At the end of last season Cooke changed teams from Française des Jeux to Although moving from a ProTour team to a Continental Professional outfit, he maintained hope that the team would make it to at least one of the Grand Tours, ideally the Tour de France. However, when the wildcards were announced for the Giro, Vuelta and Tour, Cooke and the rest of the Belgian squad were shocked to discover that their ticket to ride had been lost along the way. They had been overlooked for each of the three races.

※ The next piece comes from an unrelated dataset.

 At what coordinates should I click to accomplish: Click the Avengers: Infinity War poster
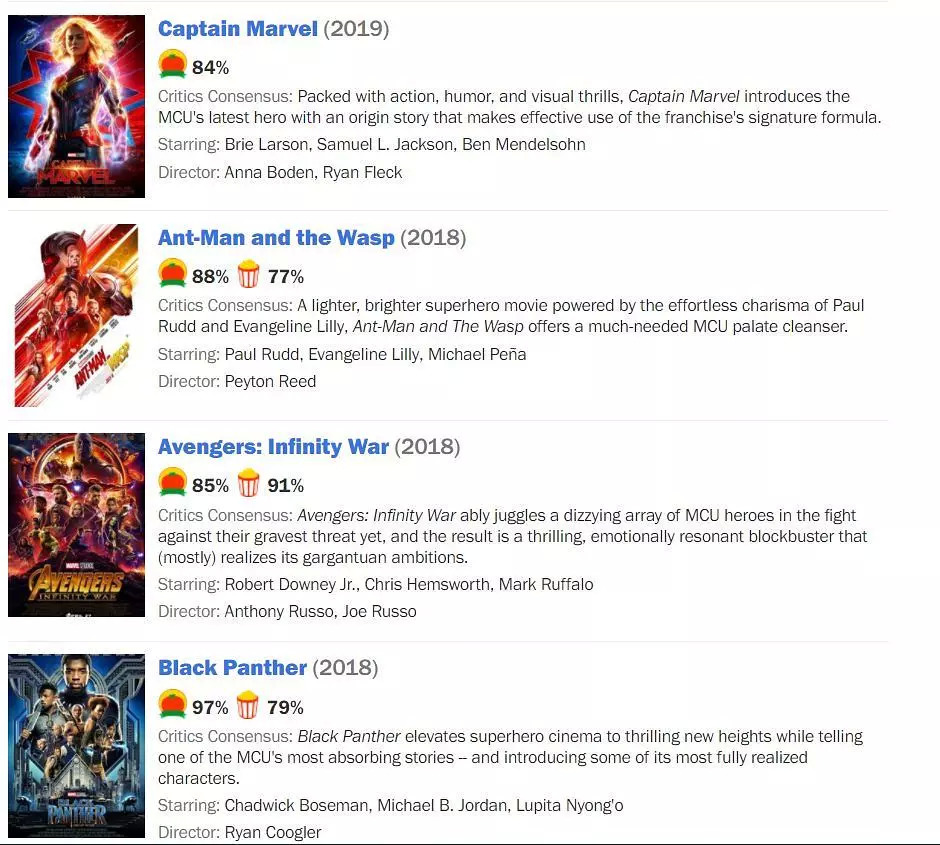76,525
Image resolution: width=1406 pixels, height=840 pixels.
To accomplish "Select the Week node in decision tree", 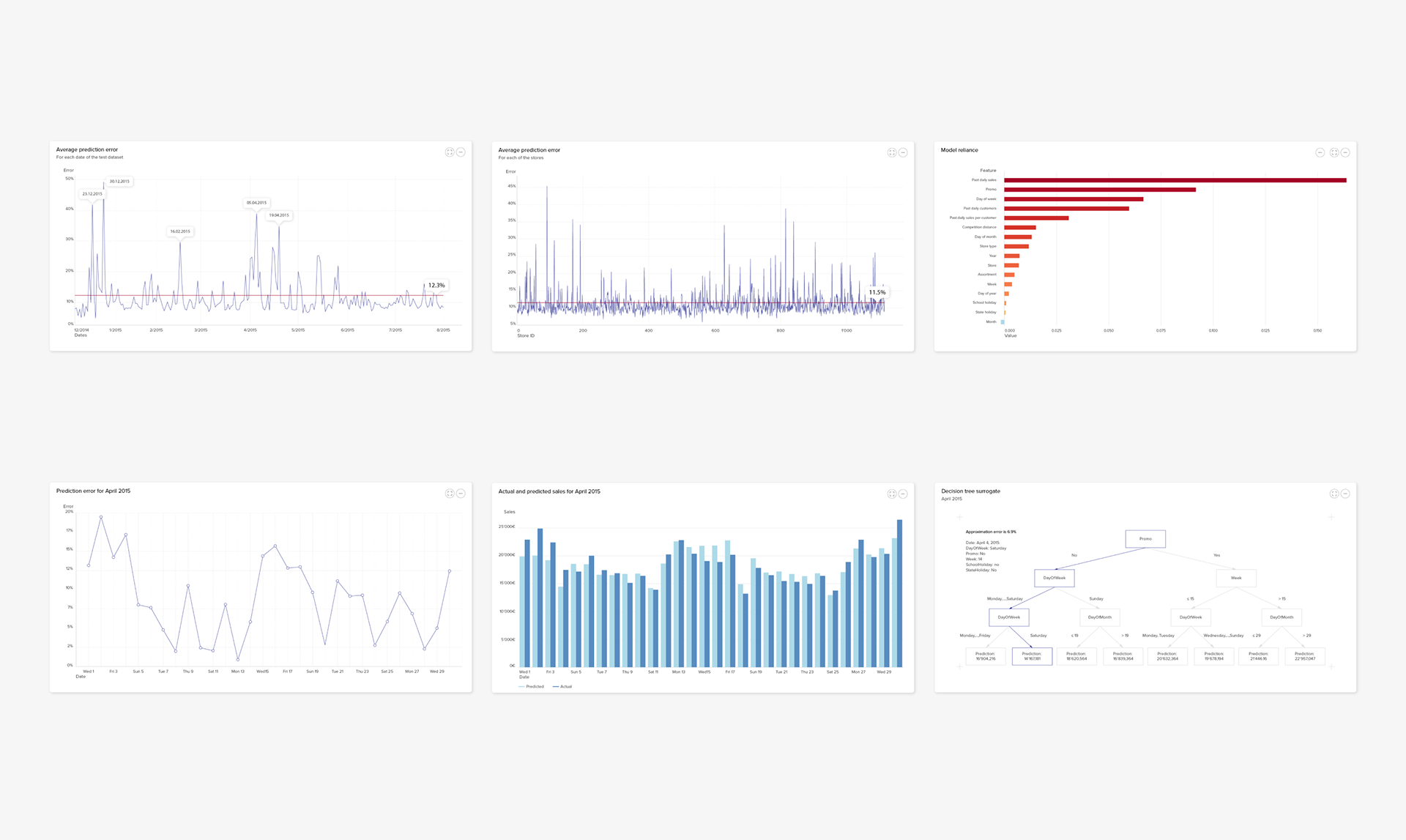I will 1236,579.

The 27-year-old had gone into the season with a different focus, though, and while he was still very disappointed, his new approach softened the blow slightly. Like sprinters such as Sean Kelly and Johan Museeuw before him, he was aiming to convert that fast-twitch final-kilometre horsepower into classics strength. Cooke had certainly shown in the past that he was more than just a galloper, winning races such as the Tro Bro Leon, Herald Sun Tour and a sixth place overall in the Tour de l’Avenir.

He worked hard during the winter, and while it didn’t quite pay off with a classics win, Cooke posted several solid results which suggest that he’s got a future in this discipline. After taking 10th in the Grand Prix E3 as a warmup to the bigger races, he was 14th in Gent-Wevelgem, 17th in Paris-Roubaix and 21st in the Tour of Flanders.